Andrea McDaniels at The Baltimore Sun wrote an article that I had to thank her for writing! It is one in a series but I just stumbled upon this installment via my Twitter feed this morning. And I am sharing it with as many as I can…
I was a 20 year-old college student when I lost the man that I planned to marry, Frederick Walker aka “Bula.” He was also a college student, studying Electrical Engineering. Bula was shot multiple times by his best friend’s nephew who was 15 at the time.
This all happened three weeks before my junior year in college. Instead of going back to school, I sat out for a semester. I found out that I was in the early stages of pregnancy but miscarried with the grief.
The only reason I returned to school was because he would never be able to earn his degree so I could at least earn mine. IT WAS THE HARDEST THING THAT I’VE EVER DONE. Burying him, then getting my head together to finish school. I was functional but crazy and I don’t say that lightly. Somehow I did it. My college friends rallied around me and my writing helped.
But graduation brought a new wave of hurt. My graduation gift from him was to be an engagement ring. He asked me to marry him, but could not yet afford the ring. We had picked it one out together and he promised to give it to me at my graduation. He was working several jobs while in school and we were so excited for a life that we would never share. I graduated and returned home to him being gone.
I used to tell anyone who would listen that the field psychiatry needed to study this issue of family grief resulting from homicide. I knew that the intensity of such loss could impact the health and well-being of people; and because African Americans were disproportionately suffering from this pain, I knew it was changing our community. People who loved me chalked my theories up to grief.
I can identify with people who were interviewed from the article who said that people judge the loved ones who were killed. As an African-American woman who was very young at the time, people assumed that he must have been a drug dealer or somehow on the wrong side of the law or doing something that earned him those bullets. (And even when that is the case that doesn’t lessen the pain felt by those who love them dearly!) But it was quite the contrary; he remains one of the best people that I have ever known! He had been helping the 15 year-old get his life together. The young man got into some mess and my fiancee found out. He was angry with him and they began to argue. Reportedly, the young man became afraid (although Bula was unarmed) and shot him repeatedly in the chest and torso.

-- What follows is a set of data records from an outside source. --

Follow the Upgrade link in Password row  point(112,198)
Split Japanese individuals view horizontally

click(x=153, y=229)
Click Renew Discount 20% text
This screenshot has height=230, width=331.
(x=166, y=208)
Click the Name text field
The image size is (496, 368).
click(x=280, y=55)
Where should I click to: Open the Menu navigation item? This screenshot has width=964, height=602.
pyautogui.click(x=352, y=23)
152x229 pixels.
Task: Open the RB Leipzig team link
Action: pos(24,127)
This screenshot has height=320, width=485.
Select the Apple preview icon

Although I did not receive any counseling, I have learned to carry him in my heart and to release most of the anger. But losing him in that manner changed me in ways that I probably have yet to realize – people can not begin to imagine. I still plan to seek professional help because I think it can still be valuable and, as an adult, I am unafraid to do so. I am so thankful that research is beginning to address the “ripple” effect because we live in a violent world that doesn’t seem to be getting better.